Infolge westlicher Sanktionen gegen Russland kann das Land erstmals seit 1918 einen Teil seiner Auslandsschulden nicht zurückzahlen. Die Nachfrist lief am Sonntag ab und belief sich auf etwa 100 Millionen Dollar an Zinszahlungen, die Russland ausländischen Investoren seit dem 27. Mai schuldete.
Aufgrund des Ablaufs dieser Frist kann Russland nun als Zahlungsverzug angesehen werden. Dieser Status stellt sicher, dass ein Land kaum Kredite von anderen Ländern oder großen Investoren aufnehmen kann.
Im Moment bedeutet dieser Status jedoch wenig. Aufgrund der Sanktionen, die westliche Länder gegen Russland verhängt haben, war das Land ohnehin fast nicht in der Lage, Geld zu beschaffen. Der durchschnittliche Russe, der von einer himmelhohen Inflation und einer zusammenbrechenden Wirtschaft heimgesucht wird, wird es daher kaum bemerken.
Schwieriger wird es, wenn der Krieg vorbei ist und die Sanktionen aufgehoben werden. Wenn Russland dann immer noch als Zahlungsunfähiger angesehen wird – was höchstwahrscheinlich der Fall ist – könnte das Land in noch tiefere wirtschaftliche Probleme geraten.
„West zwingt uns, nicht zu zahlen“
Russland bestreitet, seine Schulden nicht bezahlen zu können. Die russische Regierung sagt, sie habe noch die Mittel, werde aber vom Westen zur Nichtzahlung gezwungen. Damit bezieht sich die Regierung auf die Forderung westlicher Gläubiger, in Dollar zu zahlen, während Russland kaum noch ausländisches Geld hat.

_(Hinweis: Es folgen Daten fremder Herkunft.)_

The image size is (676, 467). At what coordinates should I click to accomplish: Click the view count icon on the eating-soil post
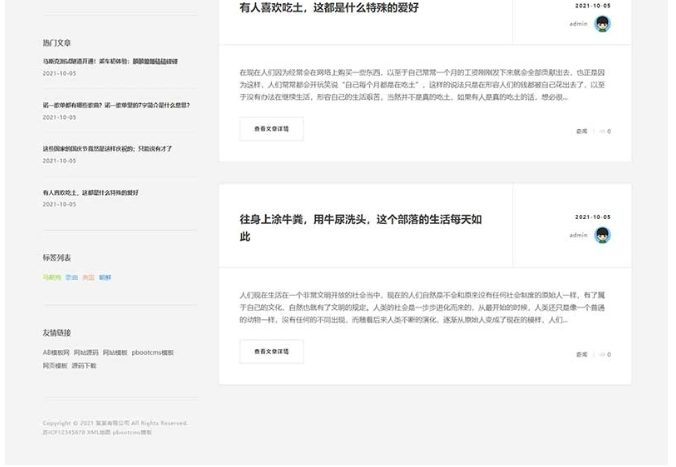point(603,131)
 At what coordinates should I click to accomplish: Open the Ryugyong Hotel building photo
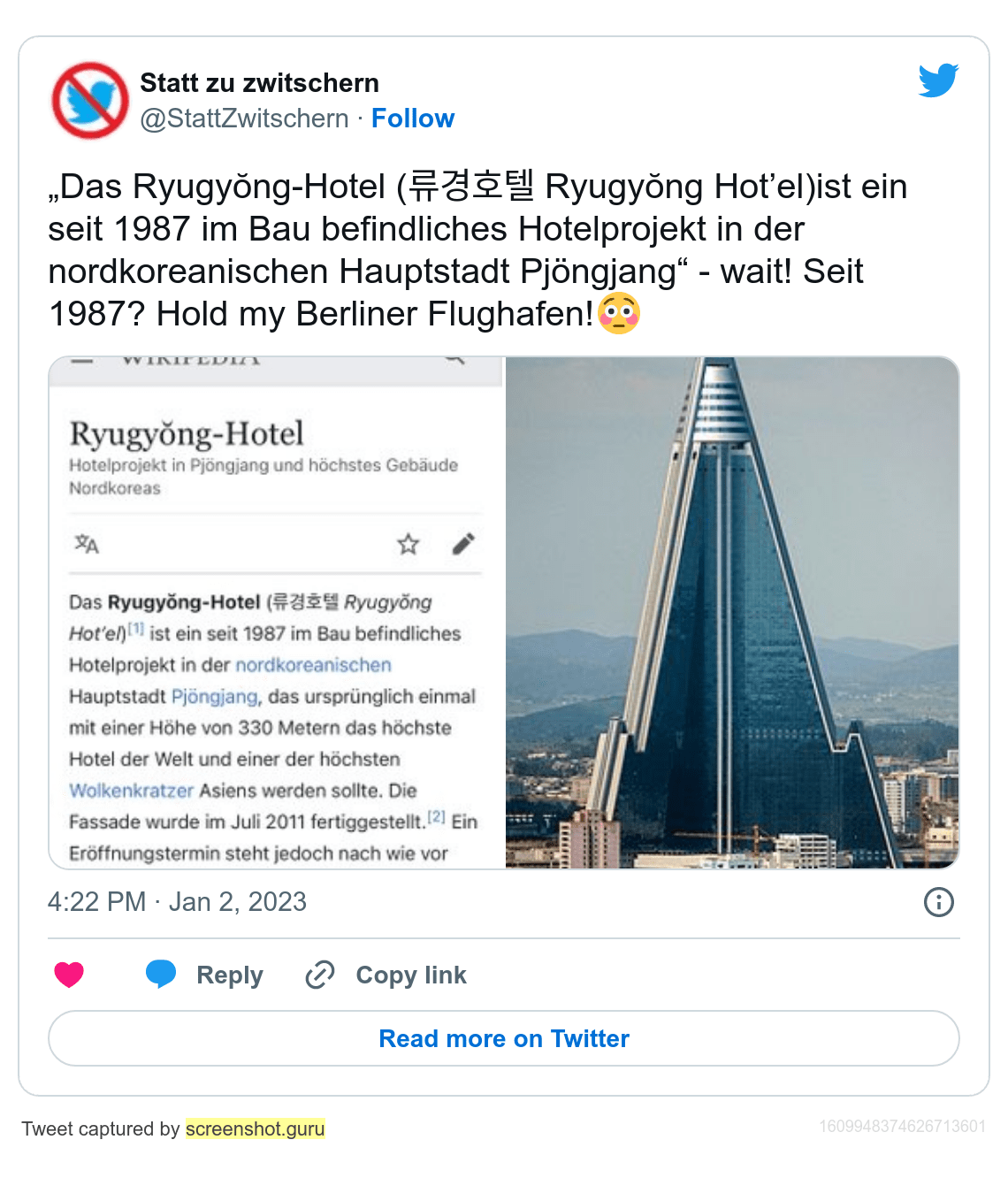pyautogui.click(x=732, y=613)
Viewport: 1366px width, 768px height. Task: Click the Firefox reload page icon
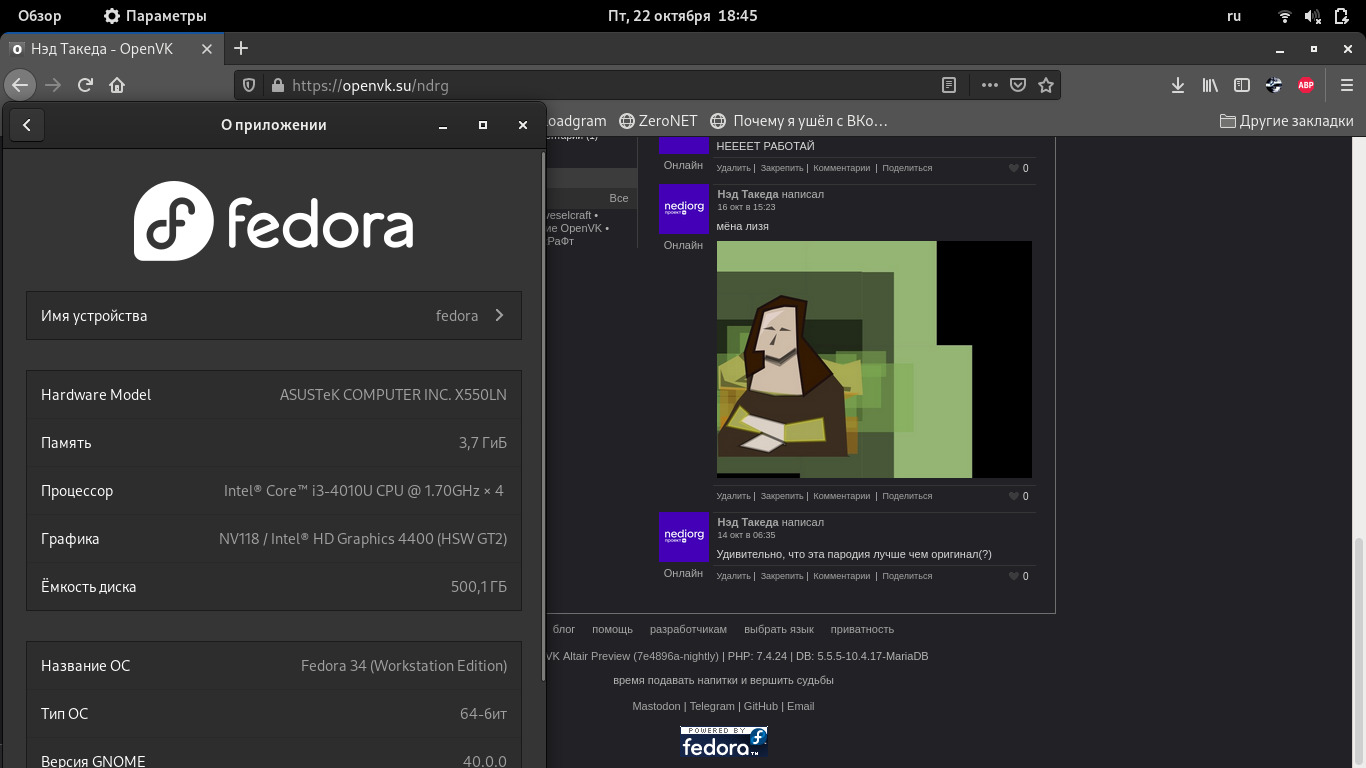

Während der russischen Finanzkrise und dem Zusammenbruch der russischen Währung im Jahr 1998 konnte die Regierung des damaligen Präsidenten Boris Jelzin 40 Milliarden Dollar an Inlandsschulden nicht zurückzahlen. Aber das letzte Mal, als das Land gegenüber seinen ausländischen Gläubigern in Zahlungsverzug geriet, war mehr als ein Jahrhundert her.